### PROVIDED PASSAGE
※
The American narrative is a story of gradual, painfully slow progress toward a universal ethics. Like our other narratives for this week, it is told, as it must be, in the breach as well as in the practice.

People have spoken and written of a universal ethics, but we have not consistently lived it. In the United States, for example, the Constitution that proclaimed a commitment to the general welfare allowed slavery. The Native American peoples would be decimated over the next century. Women would not be allowed to vote for another 140 years. Asian peoples would be treated as second-class citizens for 150 years. In an eloquent presentation during the Nixon impeachment hearings in 1974, Barbara Jordan, a black Congresswoman from Texas, observed:

Earlier today, we heard the beginning of the Preamble to the Constitution of the United States: "We, the people." It's a very eloquent beginning. But when that document was completed on the seventeenth of September in 1787, I was not included in that "We, the people." I felt somehow for many years that George Washington and Alexander Hamilton just left me out by mistake. But through the process of amendment, interpretation, and court decision, I have finally been included in "We, the people." [Barbara Jordan, statement to the House of Representatives, July 25, 1974.]

The United States has had heroes who led the nation out of its exclusionary past. Perhaps the greatest of them is Chief Justice Earl Warren. Still vilified by the American right wing long after his death, Warren presided over the judicial establishment of Civil Rights in America, the period when the nation finally took its founding principle seriously. Those who would prefer to proclaim their righteousness without living it still hate him, it seems, but so far his legacy has endured.
※
### EXTRACTED ENTRIES
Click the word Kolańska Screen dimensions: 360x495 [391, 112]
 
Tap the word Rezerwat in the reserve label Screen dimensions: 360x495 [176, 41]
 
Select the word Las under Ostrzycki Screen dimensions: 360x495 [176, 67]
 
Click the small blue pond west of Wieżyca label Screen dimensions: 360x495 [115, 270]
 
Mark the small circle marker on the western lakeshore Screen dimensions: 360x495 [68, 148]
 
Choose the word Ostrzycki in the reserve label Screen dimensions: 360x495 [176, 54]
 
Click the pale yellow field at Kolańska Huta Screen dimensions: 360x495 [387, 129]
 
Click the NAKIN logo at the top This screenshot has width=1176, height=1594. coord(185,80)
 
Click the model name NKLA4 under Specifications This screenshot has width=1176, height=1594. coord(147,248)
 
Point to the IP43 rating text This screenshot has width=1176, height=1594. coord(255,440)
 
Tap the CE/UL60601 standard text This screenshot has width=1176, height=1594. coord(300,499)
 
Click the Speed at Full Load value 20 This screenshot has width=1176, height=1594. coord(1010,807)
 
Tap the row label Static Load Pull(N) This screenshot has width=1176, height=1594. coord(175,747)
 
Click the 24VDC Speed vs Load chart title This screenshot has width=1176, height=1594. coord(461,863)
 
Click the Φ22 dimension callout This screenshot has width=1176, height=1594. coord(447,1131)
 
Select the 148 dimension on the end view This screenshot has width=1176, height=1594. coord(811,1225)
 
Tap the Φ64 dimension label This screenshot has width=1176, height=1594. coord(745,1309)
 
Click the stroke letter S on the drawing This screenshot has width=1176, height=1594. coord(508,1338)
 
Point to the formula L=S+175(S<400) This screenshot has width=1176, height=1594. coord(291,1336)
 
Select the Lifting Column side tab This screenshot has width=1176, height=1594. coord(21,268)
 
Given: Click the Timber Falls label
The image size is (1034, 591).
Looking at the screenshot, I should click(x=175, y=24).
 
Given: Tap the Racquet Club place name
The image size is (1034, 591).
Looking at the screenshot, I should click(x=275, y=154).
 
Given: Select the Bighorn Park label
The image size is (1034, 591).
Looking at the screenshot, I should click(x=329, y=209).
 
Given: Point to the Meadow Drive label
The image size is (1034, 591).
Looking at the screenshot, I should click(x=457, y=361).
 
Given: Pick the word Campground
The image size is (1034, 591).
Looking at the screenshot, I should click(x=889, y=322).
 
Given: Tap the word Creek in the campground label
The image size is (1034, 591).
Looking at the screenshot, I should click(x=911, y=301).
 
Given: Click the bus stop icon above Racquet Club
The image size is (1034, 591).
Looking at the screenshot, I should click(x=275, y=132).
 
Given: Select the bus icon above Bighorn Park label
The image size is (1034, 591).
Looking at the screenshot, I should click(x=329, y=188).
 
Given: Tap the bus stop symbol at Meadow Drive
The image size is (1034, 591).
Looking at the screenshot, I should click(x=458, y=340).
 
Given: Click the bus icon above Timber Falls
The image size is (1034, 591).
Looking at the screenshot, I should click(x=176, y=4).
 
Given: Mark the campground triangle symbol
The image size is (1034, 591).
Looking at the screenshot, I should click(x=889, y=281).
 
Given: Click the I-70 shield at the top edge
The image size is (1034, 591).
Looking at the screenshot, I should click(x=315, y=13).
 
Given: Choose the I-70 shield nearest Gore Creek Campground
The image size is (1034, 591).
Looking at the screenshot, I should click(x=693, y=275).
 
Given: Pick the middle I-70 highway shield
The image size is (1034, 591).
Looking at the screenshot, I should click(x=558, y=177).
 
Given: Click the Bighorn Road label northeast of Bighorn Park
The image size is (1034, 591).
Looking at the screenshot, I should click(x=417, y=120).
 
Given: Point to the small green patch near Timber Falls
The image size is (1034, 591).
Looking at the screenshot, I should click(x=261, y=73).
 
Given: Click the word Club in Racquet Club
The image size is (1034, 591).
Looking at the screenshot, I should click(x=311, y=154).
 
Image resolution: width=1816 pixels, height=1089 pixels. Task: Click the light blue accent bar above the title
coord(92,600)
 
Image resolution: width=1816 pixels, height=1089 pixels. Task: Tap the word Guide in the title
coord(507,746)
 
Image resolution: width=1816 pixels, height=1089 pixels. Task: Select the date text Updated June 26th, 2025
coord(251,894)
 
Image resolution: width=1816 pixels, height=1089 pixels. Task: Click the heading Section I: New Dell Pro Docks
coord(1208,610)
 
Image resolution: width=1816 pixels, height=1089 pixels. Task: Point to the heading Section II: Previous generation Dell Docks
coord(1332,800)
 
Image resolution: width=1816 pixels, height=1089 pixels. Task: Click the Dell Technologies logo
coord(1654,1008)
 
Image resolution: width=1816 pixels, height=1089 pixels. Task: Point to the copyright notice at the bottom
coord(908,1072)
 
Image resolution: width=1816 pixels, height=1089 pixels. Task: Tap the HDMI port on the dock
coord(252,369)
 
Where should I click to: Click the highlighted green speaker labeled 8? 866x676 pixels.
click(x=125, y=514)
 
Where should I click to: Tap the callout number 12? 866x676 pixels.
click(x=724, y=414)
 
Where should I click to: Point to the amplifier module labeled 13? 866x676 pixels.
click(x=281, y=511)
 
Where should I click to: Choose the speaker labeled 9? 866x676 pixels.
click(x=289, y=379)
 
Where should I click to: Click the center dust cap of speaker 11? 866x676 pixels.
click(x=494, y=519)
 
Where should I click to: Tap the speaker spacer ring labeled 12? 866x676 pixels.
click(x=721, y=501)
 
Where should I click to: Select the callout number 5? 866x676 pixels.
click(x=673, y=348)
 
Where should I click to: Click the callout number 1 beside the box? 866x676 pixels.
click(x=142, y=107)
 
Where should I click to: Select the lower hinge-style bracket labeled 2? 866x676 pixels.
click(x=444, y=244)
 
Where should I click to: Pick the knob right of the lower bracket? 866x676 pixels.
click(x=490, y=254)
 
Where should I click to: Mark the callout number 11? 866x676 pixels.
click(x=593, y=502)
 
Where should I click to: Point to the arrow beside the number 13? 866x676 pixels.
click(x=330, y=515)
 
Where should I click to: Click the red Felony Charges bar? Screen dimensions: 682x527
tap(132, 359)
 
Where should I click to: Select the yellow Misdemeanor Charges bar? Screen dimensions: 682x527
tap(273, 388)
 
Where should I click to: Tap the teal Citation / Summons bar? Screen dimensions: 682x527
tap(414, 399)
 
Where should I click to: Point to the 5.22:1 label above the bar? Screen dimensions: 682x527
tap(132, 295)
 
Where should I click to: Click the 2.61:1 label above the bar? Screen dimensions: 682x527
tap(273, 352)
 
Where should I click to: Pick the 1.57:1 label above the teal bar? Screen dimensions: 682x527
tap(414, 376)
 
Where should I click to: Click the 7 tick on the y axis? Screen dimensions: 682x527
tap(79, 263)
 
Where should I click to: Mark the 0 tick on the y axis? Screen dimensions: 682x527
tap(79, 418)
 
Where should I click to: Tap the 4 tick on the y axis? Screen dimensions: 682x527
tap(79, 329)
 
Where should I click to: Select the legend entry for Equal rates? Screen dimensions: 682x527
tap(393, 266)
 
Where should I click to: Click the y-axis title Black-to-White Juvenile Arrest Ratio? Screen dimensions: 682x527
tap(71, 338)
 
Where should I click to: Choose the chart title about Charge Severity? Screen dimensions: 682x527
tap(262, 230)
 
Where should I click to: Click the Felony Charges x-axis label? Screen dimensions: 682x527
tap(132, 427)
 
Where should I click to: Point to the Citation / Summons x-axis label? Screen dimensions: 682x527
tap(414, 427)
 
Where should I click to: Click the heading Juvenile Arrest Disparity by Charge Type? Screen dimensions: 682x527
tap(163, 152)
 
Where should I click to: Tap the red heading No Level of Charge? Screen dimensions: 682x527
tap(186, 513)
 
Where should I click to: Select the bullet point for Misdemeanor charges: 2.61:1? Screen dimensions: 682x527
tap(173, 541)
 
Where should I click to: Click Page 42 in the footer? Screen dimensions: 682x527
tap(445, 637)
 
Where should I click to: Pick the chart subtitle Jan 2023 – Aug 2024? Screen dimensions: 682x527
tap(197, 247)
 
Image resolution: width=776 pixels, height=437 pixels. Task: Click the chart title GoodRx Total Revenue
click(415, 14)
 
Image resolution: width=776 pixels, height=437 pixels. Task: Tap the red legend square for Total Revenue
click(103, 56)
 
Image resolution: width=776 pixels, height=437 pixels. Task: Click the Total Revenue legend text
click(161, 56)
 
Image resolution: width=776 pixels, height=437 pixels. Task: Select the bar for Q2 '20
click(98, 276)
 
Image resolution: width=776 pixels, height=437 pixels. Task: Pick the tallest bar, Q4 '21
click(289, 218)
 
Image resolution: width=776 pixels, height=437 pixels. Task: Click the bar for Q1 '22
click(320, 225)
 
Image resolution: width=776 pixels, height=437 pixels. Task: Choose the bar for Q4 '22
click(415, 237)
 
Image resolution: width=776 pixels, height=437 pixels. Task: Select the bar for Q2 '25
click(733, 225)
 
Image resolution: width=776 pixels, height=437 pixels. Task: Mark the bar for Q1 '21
※
### REQUEST
Transcribe the passage on the American narrative word for word, starting at "The United States has" and ending at "legacy has endured.".

### OUTPUT OF THE TASK
The United States has had heroes who led the nation out of its exclusionary past. Perhaps the greatest of them is Chief Justice Earl Warren. Still vilified by the American right wing long after his death, Warren presided over the judicial establishment of Civil Rights in America, the period when the nation finally took its founding principle seriously. Those who would prefer to proclaim their righteousness without living it still hate him, it seems, but so far his legacy has endured.